Er ging ganz langsam an beiden vorbei und dann in eine kleine Quergasse. Er blieb vor einem kleinen Eingang stehen und benutzte eine öffentliche Nachricht, die von jedem in einem Umkreis von 20 Metern gelesen werden konnte, ohne die IM zu benutzen:
„Hier ist ein Büro der besonderen Art. Hat die Baronesse ein Interesse daran, mal einen Blick hineinzuwerfen?“
Per IM gab ich ihm meine Zustimmung. Laut wollte ich es nicht ausdrücken, obwohl es vermutlich keinen gab, der im hörbaren Bereich war. Das Büro war sehenswert! Es gab einen altmodischen Schreibtisch aus massivem Holz, so sah er zumindest aus. Es gab einen lederbezogenen Strafblock mit Halterungen für Fesseln. An der Wand hingen Rohrstöcke, Peitschen und breite Haarbürsten sowie andere Züchtigungsinstrumente. Es war wirklich ein sehr besonderes Büro!
„Lege Sie sich doch mal probehalber über den Bock, Baronesse?!“
Mein erster Impuls war es, ihn für verrückt zu erklären, aber er fragte mich gleich danach, ob ich nicht mutig genug dafür wäre. Also tat ich es. Er ließ die Fesseln zuschnappen. Ich lag nun gebeugt über diesem Bock, oder besser gesagt mein Avatar auf dem Bildschirm. Im nächsten Augenblick hatte sein Avatar eine Haarbürste in der Hand.

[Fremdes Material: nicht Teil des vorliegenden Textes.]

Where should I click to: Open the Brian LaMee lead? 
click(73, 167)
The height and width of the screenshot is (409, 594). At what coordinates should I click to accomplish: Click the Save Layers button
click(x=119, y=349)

„Baronesse, sagen Sie mir Ihren ganzen Namen und bitten Sie mich um Verzeihung für Ihr Misstrauen, sonst werde ich Ihnen die elegante Stoffhose herabziehen müssen. Also, ich zähle bis drei.“
Er hatte mich damit komplett überrascht. Einerseits bezweifelte ich, dass er seine Drohung wahrmachen konnte, aber sicher war ich mir nicht. Dieser Strafbock mochte Eigenschaften haben, die mir nicht bekannt waren. Er hatte aber schon bis zwei gezählt, bevor ich etwas nervös reagierte und mir mein Avatar-Name wieder einfiel.